A CRIANÇA EM NÓS
No belíssimo texto "Entrevista com Deus", atribuído a Jim Brown, há um trecho que gosto muito:
"O que mais O surpreende a respeito dos homens?"
Deus respondeu:
"Que eles se chateiam em ser crianças, tem pressa de crescer, e então desejam ser crianças novamente."
Realmente é assim. Toda criança na sua inocência quer crescer logo, pois não faz ideia dos encargos que o crescimento traz. E todo adulto quer voltar a ser criança para fugir de tais encargos.
Quando piá, eu me imaginava adulto e agia como tal nas minhas brincadeiras solitárias. Nos meus primeiros escritos, onde o personagem principal dos enredos era baseado em mim mesmo, eu também era adulto, namorava e casava com a menina que eu gostava na ocasião.
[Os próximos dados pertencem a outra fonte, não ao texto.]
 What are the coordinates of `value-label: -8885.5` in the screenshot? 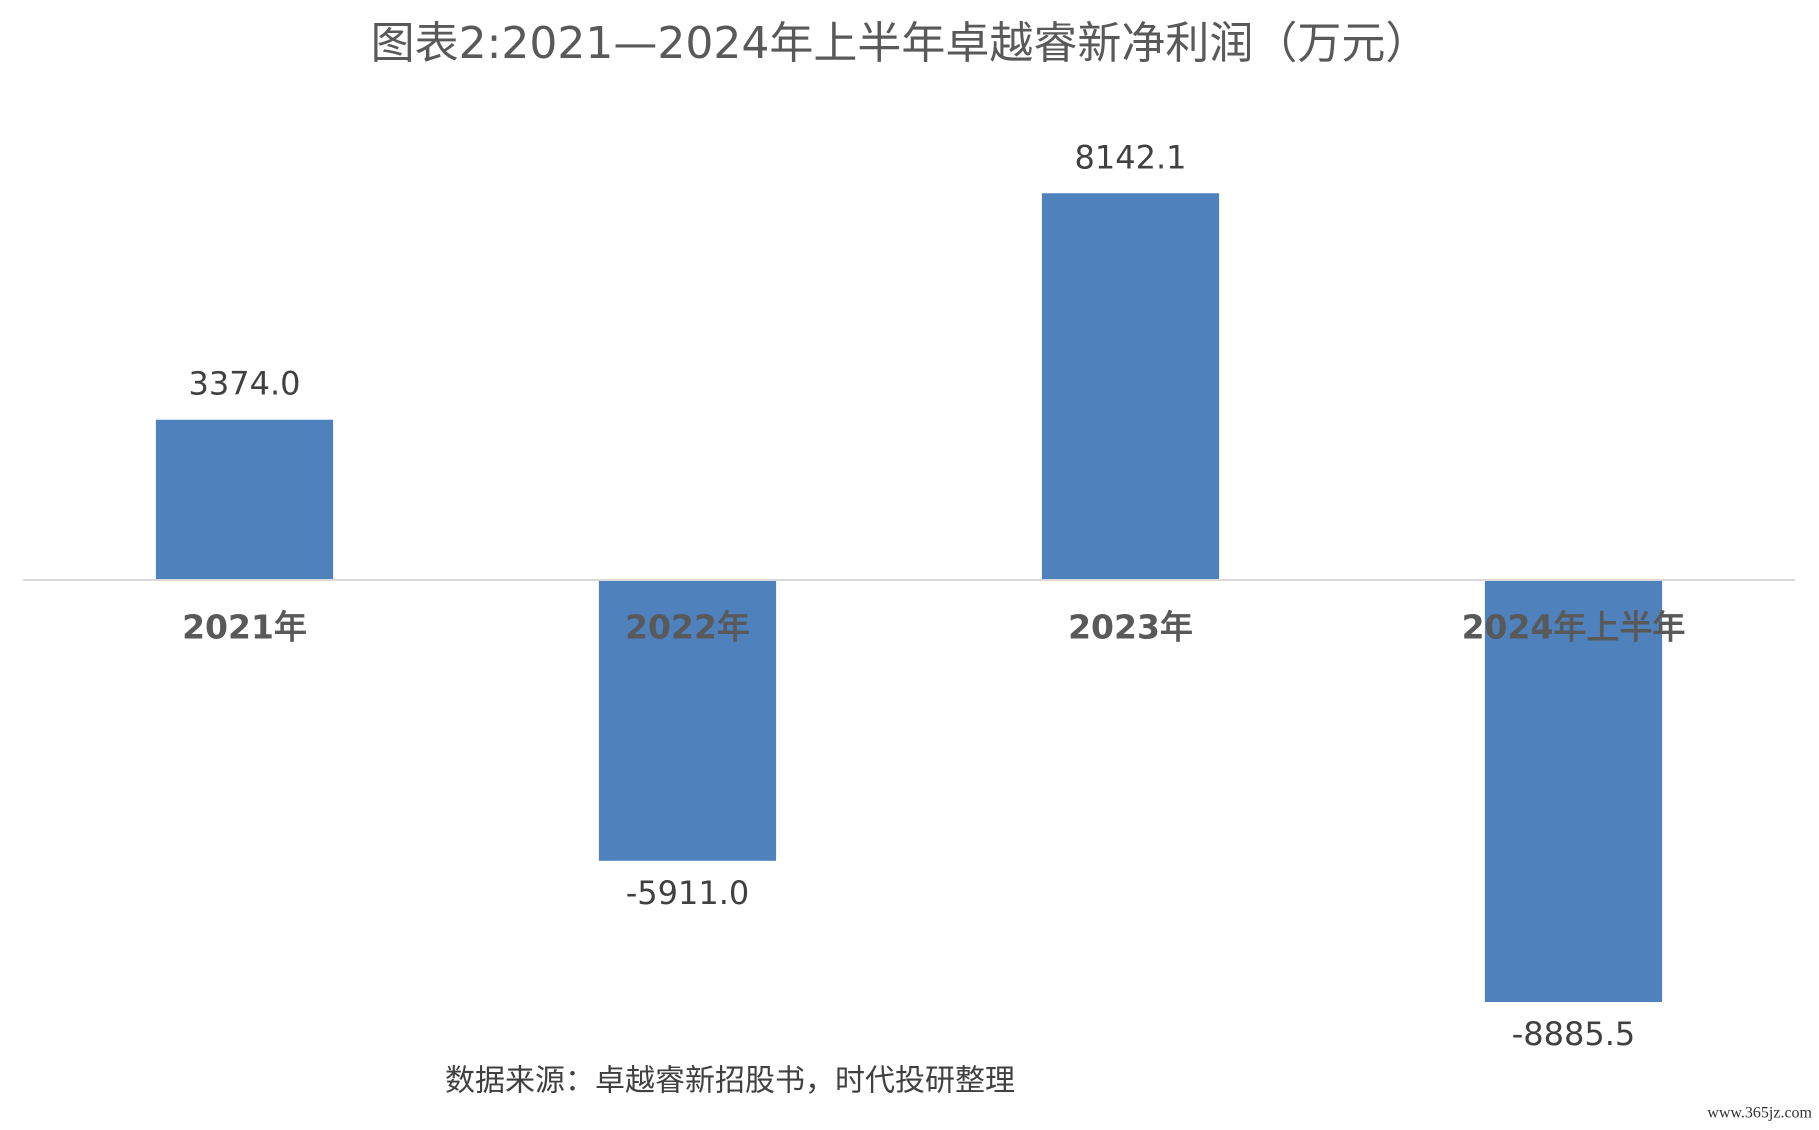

Tive tantas paixões platônicas na infância e na adolescência, que se fossem bolinhas de vidro, dariam pra enfeitar uma árvore de Natal de mais de três metros de altura. Essa comparação não é minha, é de um escritor, Ganymédes José, com quem eu me correspondia na adolescência e que sabia da minha tendência a me apaixonar.
Querendo crescer, mal sabia eu das dores e chatices que a vida adulta traz.
A infância é um tempo lúdico, onde não temos compromisso nem pagamos contas e onde o maior sofrimento é quando o amiguinho ou amiguinha preferido não está falando com a gente. Chora-se muito na infância, pelas coisas mais bobas, mas nada que um colo de mãe ou vovó não resolva. Quando adultos, muitas vezes somos obrigados a abafar o choro para não dar demonstrações de fraqueza.
A fase adulta, depois que passamos pelo lúdico da infância e pelas birras da adolescência, traz consigo uma série de obrigações e sofrimento que ninguém nos preparou devidamente para enfrentar. Trabalho, contas a pagar, namoro, casamento, filhos, ou decepções amorosas formam um pacote que tem seus encantos, mas também uma gama muito grande de frustrações. E aí temos vontade de virar crianças novamente para não precisar passar por tudo isso.
Mas somos obrigados a amadurecer, muitas vezes da forma mais dolorida. Afinal, a Terra do Nunca só existe na história de Peter Pan - até a Mônica e o Cebolinha, personagens do grande Maurício de Souza, cresceram.
O que não podemos permitir é que as vicissitudes da fase adulta nos endureçam por dentro. Que de vez em quando nos permitamos brincar na chuva (não com este frio, por suposto), rir à toa, brincar de esconde esconde.
O homem só perecerá quando deixar morrer a criança que ainda habita sua alma.